Eine wissenschaftliche Analyse der Darstellung setzte erst in der Mitte des 19. Jahrhunderts ein, als versucht wurde, die antiken Monumente in Rom auf dem Plan zu identifizieren. Aber keinem Forscher gelang es, alle Teile des Puzzles unterzubringen. Schwierigkeiten bereiten vor allem die etwa 400 glatten Teile, die von den Randpartien des Plans stammen müssen, von grossen Plätzen oder breiten Strassen.
Die Gebäude auf der Forma Urbis sind im Massstab 1:240 dargestellt; diese ist im Gegensatz zu heutigen Plänen nicht nach Norden, sondern nach Südosten ausgerichtet. Erstaunlicherweise enthält der Plan keine politischen Grenzen; so ist zum Beispiel die heilige Stadtgrenze, das Pomerium, nicht eingetragen. Über die Funktion des gigantischen marmornen Stadtplans herrscht Uneinigkeit. Bis anhin war man der Meinung, es handle sich entweder um eine Art Katasterplan, der die Besitzverhältnisse festhielt, oder um einen Orientierungsplan. Neuere Forschungen halten diese Interpretation für falsch, weil die Grosse des Plans eine Konsultation verhinderte: Es war von unten schlicht nicht möglich, die Details am oberen Rand zu erkennen. Zudem müssten auf einem Katasterplan die Besitzer vermerkt sein, was nicht der Fall ist. So vermutet David Reynolds von der Uni Michigan, dass der Marmorplan zwar eine genaue Momentaufnahme Roms darstellt, aber rein dekorativen Charakter hatte. Seiner Meinung nach zierte er die Wand einer Tempelhalle, in der sich das römische Katasterbüro befand. Hier wurden die auf Papyrus aufgezeichneten Katasterpläne aufbewahrt, nachgeführt und verwaltet.
Das neue, vor wenigen Jahren lancierte «Stanford's Digital Forma Urbis Romae Project» unter der Leitung von Marc Levoy und Jennifer Trimble von der Stanford-Universität und der Sovraintendenza ai Beni Culturali di Roma wird vielleicht auch dieses Problem lösen helfen.
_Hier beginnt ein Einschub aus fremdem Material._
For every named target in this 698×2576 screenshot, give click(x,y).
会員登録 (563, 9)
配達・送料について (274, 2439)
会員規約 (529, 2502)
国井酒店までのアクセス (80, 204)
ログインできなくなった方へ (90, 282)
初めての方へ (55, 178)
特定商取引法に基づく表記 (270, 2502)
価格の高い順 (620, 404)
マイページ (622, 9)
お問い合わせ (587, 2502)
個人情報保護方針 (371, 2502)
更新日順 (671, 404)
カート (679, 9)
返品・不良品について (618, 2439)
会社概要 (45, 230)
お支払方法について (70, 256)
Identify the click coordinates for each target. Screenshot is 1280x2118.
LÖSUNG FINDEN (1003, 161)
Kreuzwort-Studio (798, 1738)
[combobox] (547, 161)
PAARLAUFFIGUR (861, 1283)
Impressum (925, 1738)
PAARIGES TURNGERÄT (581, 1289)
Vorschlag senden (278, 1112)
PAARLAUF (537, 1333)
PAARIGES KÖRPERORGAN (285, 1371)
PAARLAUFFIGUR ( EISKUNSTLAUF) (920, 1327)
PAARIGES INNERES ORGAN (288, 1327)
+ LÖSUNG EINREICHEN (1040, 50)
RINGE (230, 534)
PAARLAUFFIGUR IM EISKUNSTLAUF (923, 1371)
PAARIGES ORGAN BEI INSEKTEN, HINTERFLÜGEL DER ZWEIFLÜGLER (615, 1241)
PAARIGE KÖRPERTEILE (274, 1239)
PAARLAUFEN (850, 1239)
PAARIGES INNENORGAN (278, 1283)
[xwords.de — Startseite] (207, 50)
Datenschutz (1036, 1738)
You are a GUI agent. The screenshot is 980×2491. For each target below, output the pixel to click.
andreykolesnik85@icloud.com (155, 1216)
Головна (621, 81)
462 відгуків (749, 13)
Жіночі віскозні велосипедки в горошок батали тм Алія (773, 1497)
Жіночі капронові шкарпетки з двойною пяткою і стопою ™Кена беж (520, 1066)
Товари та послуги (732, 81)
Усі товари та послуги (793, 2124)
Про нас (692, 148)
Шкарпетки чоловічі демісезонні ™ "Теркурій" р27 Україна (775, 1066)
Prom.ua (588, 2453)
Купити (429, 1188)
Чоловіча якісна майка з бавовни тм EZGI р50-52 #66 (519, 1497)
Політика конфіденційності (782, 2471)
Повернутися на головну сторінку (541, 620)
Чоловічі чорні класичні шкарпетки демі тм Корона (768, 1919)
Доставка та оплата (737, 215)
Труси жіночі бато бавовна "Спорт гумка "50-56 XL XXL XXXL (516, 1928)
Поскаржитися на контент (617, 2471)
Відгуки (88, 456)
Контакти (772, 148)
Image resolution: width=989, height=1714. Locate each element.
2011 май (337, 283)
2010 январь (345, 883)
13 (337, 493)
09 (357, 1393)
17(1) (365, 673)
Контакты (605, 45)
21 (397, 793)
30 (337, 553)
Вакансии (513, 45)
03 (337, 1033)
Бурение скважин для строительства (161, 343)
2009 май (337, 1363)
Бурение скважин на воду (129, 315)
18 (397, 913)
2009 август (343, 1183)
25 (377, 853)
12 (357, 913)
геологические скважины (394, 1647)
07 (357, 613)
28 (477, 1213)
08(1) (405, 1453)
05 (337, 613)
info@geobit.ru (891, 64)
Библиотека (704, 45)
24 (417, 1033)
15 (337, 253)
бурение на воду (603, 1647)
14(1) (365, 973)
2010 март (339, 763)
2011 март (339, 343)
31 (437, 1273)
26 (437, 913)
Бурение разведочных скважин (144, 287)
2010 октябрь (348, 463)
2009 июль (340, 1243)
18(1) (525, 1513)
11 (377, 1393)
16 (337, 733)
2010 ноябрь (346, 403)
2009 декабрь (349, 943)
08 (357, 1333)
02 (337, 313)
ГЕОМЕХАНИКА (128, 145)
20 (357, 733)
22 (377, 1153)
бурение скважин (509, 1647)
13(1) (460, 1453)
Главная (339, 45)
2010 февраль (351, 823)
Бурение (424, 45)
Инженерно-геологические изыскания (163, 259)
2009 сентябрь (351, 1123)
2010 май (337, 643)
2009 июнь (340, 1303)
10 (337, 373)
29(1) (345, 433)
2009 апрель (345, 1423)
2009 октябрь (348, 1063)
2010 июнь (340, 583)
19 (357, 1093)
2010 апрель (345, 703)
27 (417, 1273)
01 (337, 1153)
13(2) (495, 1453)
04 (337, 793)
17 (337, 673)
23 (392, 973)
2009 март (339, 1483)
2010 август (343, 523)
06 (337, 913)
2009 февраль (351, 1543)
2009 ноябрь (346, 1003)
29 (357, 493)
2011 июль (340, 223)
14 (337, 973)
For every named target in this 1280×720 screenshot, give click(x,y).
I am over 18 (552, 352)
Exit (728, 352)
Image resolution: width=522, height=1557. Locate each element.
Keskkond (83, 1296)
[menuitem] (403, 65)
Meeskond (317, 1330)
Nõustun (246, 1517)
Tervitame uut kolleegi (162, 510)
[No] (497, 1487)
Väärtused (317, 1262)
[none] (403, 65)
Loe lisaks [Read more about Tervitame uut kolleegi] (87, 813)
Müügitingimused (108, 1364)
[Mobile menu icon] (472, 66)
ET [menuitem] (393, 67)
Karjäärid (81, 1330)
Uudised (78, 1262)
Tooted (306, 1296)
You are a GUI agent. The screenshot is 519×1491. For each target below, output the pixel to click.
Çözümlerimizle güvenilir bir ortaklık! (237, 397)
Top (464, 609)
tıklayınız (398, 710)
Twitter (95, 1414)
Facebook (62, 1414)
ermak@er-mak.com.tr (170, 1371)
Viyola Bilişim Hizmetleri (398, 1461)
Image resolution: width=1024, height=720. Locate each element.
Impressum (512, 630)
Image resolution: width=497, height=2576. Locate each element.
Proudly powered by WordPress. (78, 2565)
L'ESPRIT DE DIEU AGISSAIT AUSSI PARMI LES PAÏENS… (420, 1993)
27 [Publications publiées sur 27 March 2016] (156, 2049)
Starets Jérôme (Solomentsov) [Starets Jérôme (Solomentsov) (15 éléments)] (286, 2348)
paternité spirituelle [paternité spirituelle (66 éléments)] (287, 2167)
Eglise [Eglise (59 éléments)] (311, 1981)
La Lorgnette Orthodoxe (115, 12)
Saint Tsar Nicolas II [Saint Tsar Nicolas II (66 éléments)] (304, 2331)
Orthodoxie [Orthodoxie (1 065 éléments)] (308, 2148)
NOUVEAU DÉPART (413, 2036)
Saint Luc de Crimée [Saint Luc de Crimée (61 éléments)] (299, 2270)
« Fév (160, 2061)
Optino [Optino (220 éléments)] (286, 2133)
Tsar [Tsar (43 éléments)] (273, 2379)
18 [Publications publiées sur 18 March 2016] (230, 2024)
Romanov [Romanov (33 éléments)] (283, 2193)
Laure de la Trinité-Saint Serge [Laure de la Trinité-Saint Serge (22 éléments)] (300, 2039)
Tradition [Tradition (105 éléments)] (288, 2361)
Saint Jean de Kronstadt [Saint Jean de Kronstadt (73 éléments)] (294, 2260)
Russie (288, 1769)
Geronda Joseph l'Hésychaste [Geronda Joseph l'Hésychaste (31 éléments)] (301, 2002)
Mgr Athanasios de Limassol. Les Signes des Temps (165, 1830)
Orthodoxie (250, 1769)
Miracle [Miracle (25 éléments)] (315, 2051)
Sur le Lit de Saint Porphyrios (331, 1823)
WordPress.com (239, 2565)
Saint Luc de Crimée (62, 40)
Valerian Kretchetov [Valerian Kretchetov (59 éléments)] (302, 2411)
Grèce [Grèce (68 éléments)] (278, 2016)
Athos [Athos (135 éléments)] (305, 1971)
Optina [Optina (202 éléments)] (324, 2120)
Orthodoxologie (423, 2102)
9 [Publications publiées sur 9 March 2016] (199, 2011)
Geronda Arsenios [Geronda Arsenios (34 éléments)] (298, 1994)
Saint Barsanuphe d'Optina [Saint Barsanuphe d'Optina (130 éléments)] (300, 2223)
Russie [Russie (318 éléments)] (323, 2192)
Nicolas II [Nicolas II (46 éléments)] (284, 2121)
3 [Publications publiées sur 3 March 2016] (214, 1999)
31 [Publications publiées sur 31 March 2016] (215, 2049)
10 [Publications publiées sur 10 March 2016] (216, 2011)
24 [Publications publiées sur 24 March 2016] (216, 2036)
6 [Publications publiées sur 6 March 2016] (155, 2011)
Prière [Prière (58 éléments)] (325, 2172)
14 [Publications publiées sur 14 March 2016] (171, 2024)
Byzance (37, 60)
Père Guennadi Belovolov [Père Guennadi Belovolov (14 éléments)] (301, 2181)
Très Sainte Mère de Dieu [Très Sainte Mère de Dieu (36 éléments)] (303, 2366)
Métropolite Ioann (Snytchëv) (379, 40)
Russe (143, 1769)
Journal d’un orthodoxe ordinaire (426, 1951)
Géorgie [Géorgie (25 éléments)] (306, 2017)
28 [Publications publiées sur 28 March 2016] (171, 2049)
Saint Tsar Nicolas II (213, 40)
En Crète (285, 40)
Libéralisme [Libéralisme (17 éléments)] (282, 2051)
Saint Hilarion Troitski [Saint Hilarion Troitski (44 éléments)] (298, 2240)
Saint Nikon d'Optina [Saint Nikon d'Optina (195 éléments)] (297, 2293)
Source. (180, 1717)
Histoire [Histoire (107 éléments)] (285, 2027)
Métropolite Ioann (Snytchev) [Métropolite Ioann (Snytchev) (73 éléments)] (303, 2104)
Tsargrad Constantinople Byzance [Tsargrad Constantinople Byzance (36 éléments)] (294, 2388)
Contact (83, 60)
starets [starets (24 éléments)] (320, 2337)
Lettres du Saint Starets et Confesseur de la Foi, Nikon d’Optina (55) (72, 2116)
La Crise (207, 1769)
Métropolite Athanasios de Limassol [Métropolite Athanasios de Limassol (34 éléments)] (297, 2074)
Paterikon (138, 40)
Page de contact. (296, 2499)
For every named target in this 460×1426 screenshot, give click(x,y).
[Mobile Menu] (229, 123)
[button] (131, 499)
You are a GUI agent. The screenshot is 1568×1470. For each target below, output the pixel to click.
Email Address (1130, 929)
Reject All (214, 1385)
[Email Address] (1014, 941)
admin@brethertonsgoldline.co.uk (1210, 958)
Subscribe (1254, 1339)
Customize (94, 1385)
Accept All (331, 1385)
Sein Hauptziel ist aber ein anderes: Die heute nur mit einer Spezialerlaubnis einsehbaren Platten sollen als einmalige historische Quelle allen Interessierten zugänglich sein. Trotz anfänglichen Widerständen der archäologischen Behörden Roms, die an einem Gelingen des Projektes zweifelten, konnte das internationale Forscherteam 1999 beginnen. In einem ersten Versuch wurde jedes Fragment beschrieben, fotografiert, und von den digitalisierten Bildern wurden die Umrisse der Fragmentoberfläche eingescannt. Zur Beschreibung und Identifizierung eines Fragments gehören etwa die Dicke der Steinplatte, die Marmoräderung, die Fixierungslöcher, die Tiefe der eingravierten Linien.

Virtueller Stadtrundgang
Es stellte sich rasch heraus, dass die Oberfläche vieler Stücke erodiert war, dass die Bruchkanten der mehrere Zentimeter dicken Platten ganz unregelmässig verlaufen und dass mit den Umrissen allein zu wenige Informationen vorhanden waren, um zusammenpassende Stücke zu finden. In einem zweiten Arbeitsgang mussten deshalb alle Bruchkanten mit einem Laserscanner abgetastet werden. In 4 Wochen, im 24-Stunden-Betrieb während 7 Tagen in der Woche fütterten 6 Forscher ihre Computer mit Milliarden von Daten und mit 6000 Farbbildern. Mit insgesamt 40 Gigabyte kehrten sie in die USA zurück, wo die aufwendige Datenbearbeitung in Angriff genommen wurde und bis heute andauert.
Sobald die Daten aller Fragmente ausgewertet sein werden, was gemäss Levoy noch diesen Sommer der Fall sein soll, wird jedes Stück mit einem dreidimensionalen Modell im Internet unter «formaurbis.stanford.edu» abrufbar sein. Von der ursprünglichen Idee jedoch, dass sich jedermann über Internet auch am Zusammensetzspiel beteiligen kann, habe man leider Abstand nehmen müssen, meint Levoy bedauernd; die Entwicklung eines derartigen Instruments habe ihre Kapazitäten überstiegen. Dreidimensional nach passenden Bruchkanten zu suchen, bleibt weiterhin den Spezialisten in Stanford vorbehalten; «und wir sind erfolgreich. Gegen 20 neue Passstücke haben wir bis jetzt gefunden», berichtet Levoy stolz. «Wir stellen uns vor, dass nach Projektabschluss der Internetbenützer, wenn er das Wort eingibt, virtuell dem Fluss entlangspazieren kann. Er wird an grossen Lagerhallen vorbeigehen, dann kleinere Läden passieren und schliesslich dicht bewohnte Quartiere streifen, bevor er ins Herz der City kommt.»
Da nur noch 15 Prozent des Stadtplans existieren, wird die Forma Urbis nie wieder vollständig zusammengesetzt werden können. Die Art und Weise jedoch, wie die Marmorplatten von der Wand fielen und während Jahrhunderten hinter einer Kirche einen mehr oder weniger unberührten Schutthaufen bildeten, lässt die Fachleute hoffen, dass noch viele der vorhandenen Fragmente aneinander passen werden.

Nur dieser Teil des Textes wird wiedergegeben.